RENZI NON PARLARE CON BERLUSCONI: CI PENSANO I GIORNALISTI

il bureau - marco viviani - il pinguino di herzog

di Marco Viviani

L’Italia è uno strano paese. Molte fra le testate giornalistiche che a più riprese hanno stressato Matteo Renzi per aver individuato Silvio Berlusconi quale interlocutore delle riforme, stanno invitando Berlusconi a più non posso per questa campagna elettorale. L’etica dei giornalisti politici italiani, dei format televisivi di attualità in cerca di audience, è quella che è, ma la morale di fondo della videopresenza del condannato ed espulso Berlusconi è stupefacente: non bisogna parlarci, ma farlo parlare.

In pochi giorni, Silvio Berlusconi è tornato ad occupare le cronache politiche, che in precedenza lo vedevano triste personaggio in cerca di un ruolo, ed è tornato con l’intramontabile stile degli ultimi anni: sparando oscenità e mettendo in fibrillazione la parola data. Le riforme? Non gli piacciono più. I tedeschi? Tutti nazisti. Salvo poi, naturalmente, smentirle, e così le riforme diventano le “sue” e sui tedeschi è stato frainteso.

Bisogna intendersi. Ad una prima valutazione superficiale, il cittadino comune è portato a pensare che invitare in uno studio televisivo un uomo del genere per farlo parlare in qualità di leader politico, come se i suoi trascorsi giudiziari e parlamentari non valessero nulla, sia meno grave che contattarlo per trovare i numeri in Parlamento per attuare riforme di sistema che valgano per il futuro. Le cose stanno proprio così? Forse no.

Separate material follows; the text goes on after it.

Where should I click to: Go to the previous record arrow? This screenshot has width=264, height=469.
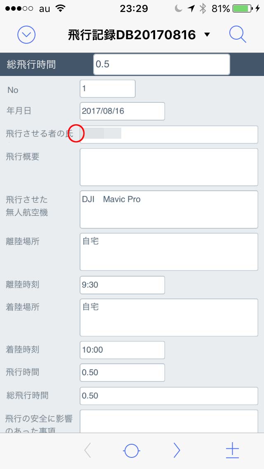click(87, 450)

Il paese dove i giornalisti che criticano il presidente del Consiglio perché parla con ‪Berlusconi‬ poi lo invitano per farlo parlare o ne riportano generosamente ogni boutade è un paese confuso, quando non ipocrita. Perché le ragioni che un giornalista può addurre per legittimare la presenza di Berlusconi in uno studio televisivo sono uguali e inferiori a quelle esibite dallo stesso Renzi: Berlusconi gode di un consenso popolare ancora forte, ha fondato un partito, un gruppo di dirigenti politici e di parlamentari riconosce in lui la persona alla quale riferirsi per le proprie posizioni. Insomma, condannato, discutibile, inaffidabile, ma ancora rappresentativo. E quindi democraticamente esistente. La stessa argomentazione respinta a proposito dell’interlocuzione sulle riforme.

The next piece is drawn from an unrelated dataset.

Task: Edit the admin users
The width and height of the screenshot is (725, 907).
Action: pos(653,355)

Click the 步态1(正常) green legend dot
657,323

Un giornalista, perdipiù, ha meno ragioni di un presidente del Consiglio per parlare con Berlusconi: al contrario dell’inquilino di palazzo Chigi non ha responsabilità così gravose, non deve turarsi il naso per forza, pensando il più possibile a ciò che si deve fare piuttosto che a quello che si vorrebbe fare. Eppure lo invitano: Vespa, Formigli – che già nella puntata del 30 settembre venne accusato di essersi fatto strumentalizzare – e ne arriveranno altri. Sicuramente. Tutti in fila, aspettando che B. ne spari una delle sue. Fregandosene della famigerata “agibilità politica” che questo comporta.

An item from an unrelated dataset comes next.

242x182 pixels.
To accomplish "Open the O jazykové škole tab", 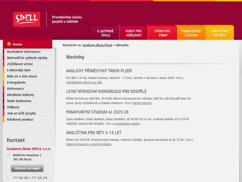I will (105, 33).
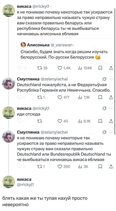Open more options on 'иди отсюда' reply
The height and width of the screenshot is (211, 116).
tap(111, 108)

Il bello è che non funziona: lo share legato alla presenza di Berlusconi sta andando malissimo, le comparsate – anche quelle più lunghe, come nella trasmissione domenicale di Mediaset – non alzano l’audience. Berlusconi, in tivù, oltre a non esserci grandi ragioni perché stia lì, non essendo neppure un candidato ed essendo un frodatore dello Stato (da sentenza definitiva), non funziona. Visto che pare non interessare il fatto che sia un pregiudicato, magari saranno i numeri a ricordare di chi si tratta. Quei numeri che invece, a livello elettorale, ancora ci sono pur essendo in discesa verticale.

Allora la domanda è semplice: Renzi avrebbe cercato Berlusconi se elettoralmente fosse a livello di questi share?